Alison N. Olcott Marshall1, Craig P. Marshall1, Malgorzata Moczydlowska2 and Sebastian Willman2
1 Department of Geology, University of Kansas, Lawrence, Kansas, USA
2 Department of Earth Sciences, University of Uppsala, Sweden
For over 1300 million years, acritarch diversity (organic-walled microfossils of unknown origin) was dominated by non-ornamented leiospherid forms. In the late Neoproterozoic, a morphological radiation produced large spiny forms, the acanthomorphs. As both Proterozoic leiospheres and acanthomorphs were orders of magnitude larger than their Paleozoic counterparts, it has been suggested that these forms represent benthic, not pelagic, algae. The Early Cambrian radiation of small rapidly diversifying acanthomorphic acritarchs is thought in turn to represent the advent of true plankton in the ocean.
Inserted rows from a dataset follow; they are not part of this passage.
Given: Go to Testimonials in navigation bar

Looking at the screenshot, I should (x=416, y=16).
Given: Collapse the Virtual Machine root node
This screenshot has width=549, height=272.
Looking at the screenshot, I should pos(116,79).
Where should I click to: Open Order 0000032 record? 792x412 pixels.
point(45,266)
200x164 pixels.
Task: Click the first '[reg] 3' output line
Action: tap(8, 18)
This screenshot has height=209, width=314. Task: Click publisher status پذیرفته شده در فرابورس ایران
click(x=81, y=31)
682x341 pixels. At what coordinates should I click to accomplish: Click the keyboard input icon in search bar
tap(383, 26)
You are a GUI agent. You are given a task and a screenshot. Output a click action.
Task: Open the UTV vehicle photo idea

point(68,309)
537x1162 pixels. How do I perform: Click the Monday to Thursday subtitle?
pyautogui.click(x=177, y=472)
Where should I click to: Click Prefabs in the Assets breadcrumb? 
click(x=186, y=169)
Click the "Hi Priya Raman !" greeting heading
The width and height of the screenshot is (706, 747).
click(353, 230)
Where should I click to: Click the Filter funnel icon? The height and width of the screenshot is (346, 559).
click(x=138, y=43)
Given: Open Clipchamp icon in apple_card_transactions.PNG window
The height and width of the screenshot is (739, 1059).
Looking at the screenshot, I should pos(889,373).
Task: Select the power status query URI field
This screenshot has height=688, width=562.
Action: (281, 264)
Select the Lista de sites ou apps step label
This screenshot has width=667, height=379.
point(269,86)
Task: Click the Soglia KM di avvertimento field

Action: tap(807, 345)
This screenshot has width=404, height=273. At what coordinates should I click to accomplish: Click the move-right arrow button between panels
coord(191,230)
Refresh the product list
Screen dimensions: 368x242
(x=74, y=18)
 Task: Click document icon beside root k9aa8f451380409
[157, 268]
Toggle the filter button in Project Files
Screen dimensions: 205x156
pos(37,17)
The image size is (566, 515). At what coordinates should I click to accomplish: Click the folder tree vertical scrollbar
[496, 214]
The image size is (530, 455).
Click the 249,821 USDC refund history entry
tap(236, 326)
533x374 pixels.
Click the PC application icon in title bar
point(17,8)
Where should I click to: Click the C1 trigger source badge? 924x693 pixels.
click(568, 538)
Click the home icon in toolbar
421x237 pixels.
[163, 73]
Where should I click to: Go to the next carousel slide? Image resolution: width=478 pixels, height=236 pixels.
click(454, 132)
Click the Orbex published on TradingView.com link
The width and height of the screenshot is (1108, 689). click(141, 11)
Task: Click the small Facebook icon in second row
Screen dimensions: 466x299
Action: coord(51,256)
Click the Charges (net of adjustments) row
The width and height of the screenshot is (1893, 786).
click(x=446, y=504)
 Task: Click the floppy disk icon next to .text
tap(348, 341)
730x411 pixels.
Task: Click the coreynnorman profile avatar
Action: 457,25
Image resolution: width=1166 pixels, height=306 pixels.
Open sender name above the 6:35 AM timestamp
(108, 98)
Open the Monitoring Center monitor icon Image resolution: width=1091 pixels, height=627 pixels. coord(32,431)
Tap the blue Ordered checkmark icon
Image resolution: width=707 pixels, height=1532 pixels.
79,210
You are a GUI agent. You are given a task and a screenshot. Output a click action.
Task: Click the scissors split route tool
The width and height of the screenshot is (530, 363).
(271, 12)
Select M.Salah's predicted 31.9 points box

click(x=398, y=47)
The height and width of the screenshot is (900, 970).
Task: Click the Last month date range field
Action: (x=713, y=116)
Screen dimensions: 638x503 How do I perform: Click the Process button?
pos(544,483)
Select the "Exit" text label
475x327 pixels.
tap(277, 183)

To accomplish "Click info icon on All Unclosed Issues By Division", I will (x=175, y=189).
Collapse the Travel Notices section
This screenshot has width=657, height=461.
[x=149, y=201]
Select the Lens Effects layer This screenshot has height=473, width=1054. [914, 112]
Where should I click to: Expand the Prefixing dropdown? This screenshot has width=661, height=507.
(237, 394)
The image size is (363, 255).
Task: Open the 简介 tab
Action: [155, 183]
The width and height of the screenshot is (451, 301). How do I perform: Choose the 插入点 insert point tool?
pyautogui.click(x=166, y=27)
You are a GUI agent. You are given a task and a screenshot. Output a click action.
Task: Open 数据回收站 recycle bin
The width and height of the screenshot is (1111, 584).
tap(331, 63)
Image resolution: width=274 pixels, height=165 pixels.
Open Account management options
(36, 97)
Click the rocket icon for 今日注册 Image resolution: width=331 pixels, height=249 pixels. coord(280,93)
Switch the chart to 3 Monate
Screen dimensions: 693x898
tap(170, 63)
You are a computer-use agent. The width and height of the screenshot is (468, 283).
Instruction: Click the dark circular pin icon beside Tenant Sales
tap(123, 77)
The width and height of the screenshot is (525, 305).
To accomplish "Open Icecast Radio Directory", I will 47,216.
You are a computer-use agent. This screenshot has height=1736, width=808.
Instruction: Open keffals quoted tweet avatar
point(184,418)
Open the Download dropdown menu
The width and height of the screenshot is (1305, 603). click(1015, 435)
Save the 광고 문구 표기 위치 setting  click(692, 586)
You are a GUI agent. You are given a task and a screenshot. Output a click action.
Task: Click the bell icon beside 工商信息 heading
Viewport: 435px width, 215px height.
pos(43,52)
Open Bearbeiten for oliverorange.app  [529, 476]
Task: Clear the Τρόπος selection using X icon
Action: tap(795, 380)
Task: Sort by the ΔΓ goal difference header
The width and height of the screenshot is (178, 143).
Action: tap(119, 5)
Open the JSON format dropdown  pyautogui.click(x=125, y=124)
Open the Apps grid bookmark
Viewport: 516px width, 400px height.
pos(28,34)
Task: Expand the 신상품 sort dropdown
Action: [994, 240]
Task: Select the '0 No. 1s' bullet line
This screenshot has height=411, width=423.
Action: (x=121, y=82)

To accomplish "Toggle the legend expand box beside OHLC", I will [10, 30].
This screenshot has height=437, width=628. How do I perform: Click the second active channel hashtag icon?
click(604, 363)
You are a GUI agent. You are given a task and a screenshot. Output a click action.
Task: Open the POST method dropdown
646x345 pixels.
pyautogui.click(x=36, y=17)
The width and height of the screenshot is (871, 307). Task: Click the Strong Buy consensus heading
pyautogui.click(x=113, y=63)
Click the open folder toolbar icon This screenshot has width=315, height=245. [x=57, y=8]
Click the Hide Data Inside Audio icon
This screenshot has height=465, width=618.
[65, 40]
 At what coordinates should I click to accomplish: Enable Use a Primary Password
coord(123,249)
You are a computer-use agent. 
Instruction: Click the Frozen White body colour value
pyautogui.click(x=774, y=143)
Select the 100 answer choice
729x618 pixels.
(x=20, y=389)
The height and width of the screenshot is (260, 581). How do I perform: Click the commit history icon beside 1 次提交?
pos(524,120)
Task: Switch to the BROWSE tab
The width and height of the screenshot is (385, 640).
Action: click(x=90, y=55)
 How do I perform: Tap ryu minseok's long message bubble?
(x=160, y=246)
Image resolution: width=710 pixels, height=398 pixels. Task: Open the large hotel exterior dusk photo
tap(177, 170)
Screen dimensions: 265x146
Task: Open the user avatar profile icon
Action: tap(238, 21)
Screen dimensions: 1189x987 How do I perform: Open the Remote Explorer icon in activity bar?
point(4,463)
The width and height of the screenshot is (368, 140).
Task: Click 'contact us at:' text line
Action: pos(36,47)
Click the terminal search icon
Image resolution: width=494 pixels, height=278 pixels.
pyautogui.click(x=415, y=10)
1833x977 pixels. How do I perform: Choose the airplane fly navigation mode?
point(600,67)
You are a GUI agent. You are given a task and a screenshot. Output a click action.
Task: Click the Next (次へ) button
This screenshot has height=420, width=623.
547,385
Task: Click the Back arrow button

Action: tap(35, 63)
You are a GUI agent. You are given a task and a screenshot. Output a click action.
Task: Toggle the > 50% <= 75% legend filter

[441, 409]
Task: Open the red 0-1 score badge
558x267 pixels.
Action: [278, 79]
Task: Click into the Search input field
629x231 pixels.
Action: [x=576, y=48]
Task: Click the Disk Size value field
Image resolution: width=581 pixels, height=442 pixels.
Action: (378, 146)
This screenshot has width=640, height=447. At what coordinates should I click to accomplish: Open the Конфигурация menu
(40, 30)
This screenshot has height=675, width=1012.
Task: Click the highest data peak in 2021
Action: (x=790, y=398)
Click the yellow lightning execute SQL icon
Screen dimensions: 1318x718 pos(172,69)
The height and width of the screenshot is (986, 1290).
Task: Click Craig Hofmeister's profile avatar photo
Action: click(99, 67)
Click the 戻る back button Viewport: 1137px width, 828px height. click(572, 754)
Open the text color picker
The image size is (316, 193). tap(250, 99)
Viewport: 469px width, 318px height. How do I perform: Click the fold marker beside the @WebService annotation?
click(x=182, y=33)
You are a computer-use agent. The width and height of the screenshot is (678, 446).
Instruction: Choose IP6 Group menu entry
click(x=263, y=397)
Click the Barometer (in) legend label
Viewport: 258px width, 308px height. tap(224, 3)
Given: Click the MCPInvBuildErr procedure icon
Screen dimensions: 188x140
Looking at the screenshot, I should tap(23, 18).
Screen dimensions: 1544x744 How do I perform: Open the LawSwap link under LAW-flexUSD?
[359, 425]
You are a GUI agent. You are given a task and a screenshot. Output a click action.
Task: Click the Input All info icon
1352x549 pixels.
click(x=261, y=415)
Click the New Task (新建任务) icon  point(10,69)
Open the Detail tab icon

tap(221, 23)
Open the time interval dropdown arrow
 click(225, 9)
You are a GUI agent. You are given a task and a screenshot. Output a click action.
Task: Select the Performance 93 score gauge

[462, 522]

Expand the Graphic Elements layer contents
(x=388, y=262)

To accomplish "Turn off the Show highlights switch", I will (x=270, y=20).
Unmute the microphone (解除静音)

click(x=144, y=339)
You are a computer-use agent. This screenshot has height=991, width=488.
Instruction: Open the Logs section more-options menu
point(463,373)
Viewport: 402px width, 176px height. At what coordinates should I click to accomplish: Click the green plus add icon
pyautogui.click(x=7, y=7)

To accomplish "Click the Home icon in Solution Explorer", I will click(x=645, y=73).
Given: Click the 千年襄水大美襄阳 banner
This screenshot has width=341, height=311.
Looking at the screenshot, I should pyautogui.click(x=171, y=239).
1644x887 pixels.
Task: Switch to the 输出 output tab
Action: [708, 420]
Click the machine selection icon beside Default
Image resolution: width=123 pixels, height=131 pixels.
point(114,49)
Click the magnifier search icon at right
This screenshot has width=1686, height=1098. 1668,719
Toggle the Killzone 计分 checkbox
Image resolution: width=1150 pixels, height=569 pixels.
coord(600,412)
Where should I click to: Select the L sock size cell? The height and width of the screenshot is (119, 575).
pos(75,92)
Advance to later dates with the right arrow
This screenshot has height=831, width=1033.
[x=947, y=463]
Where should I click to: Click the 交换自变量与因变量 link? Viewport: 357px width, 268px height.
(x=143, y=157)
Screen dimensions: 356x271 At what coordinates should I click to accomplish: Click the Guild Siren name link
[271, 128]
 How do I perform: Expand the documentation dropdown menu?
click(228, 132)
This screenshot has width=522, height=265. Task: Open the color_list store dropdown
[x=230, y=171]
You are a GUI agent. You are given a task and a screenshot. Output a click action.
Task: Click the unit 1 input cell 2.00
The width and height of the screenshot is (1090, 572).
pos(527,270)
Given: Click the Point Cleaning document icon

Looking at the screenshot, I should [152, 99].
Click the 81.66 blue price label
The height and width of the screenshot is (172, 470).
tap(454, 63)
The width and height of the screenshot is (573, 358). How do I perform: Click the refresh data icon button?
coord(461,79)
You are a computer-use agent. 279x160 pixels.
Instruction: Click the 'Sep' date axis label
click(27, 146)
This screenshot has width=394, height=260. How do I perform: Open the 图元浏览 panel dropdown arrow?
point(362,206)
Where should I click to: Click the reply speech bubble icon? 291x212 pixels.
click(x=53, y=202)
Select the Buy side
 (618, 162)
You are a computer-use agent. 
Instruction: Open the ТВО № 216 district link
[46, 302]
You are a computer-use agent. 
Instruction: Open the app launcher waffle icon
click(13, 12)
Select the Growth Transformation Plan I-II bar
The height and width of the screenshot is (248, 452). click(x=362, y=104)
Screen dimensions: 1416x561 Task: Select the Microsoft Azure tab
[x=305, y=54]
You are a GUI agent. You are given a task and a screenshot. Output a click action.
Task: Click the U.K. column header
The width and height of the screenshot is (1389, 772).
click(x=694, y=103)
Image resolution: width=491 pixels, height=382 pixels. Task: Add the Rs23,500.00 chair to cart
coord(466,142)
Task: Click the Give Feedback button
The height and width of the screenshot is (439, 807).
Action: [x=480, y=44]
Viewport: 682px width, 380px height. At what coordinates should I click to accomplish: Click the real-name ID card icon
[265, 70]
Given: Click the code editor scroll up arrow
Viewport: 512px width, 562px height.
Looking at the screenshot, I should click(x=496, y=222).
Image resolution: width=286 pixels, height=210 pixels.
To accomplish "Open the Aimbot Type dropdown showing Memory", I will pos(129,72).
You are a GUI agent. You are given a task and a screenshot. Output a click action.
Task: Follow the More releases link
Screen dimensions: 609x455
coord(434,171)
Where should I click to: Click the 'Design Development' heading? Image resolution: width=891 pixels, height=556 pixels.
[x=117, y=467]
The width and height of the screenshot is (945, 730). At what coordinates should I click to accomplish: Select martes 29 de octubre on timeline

Some have even speculated that this ecological shift from the benthic to the pelagic helped spur the Cambrian Explosion.
However, with the exception of acritarchs found attached directly to sediment surfaces, determining the habitat of these enigmatic fossils is difficult. Today, both pelagic and benthic algae eventually settle on the sea floor, and while size can be an indicator of buoyancy, algae are known to precipitate CaSO4 or BaSO4 in their vesicles to make themselves more or less buoyant. While morphology is not sufficient to determine the palaeoecology of acritarchs, their chemical makeup can provide clues to their habitat. Here we infer their palaeoecology based on multiple lines of chemical evidence, including the carbon isotopic fractionation preserved within individual acritarchs; their biopolymer composition; and their bioinorganic minerals. While these techniques all examine different chemical features, the resulting data all indicate that leiospherid acritarchs were likely to have been benthic organisms, but the acanthomorphic acritarchs that radiated in the late Neoproterozoic were likely to have been pelagic, despite their large size.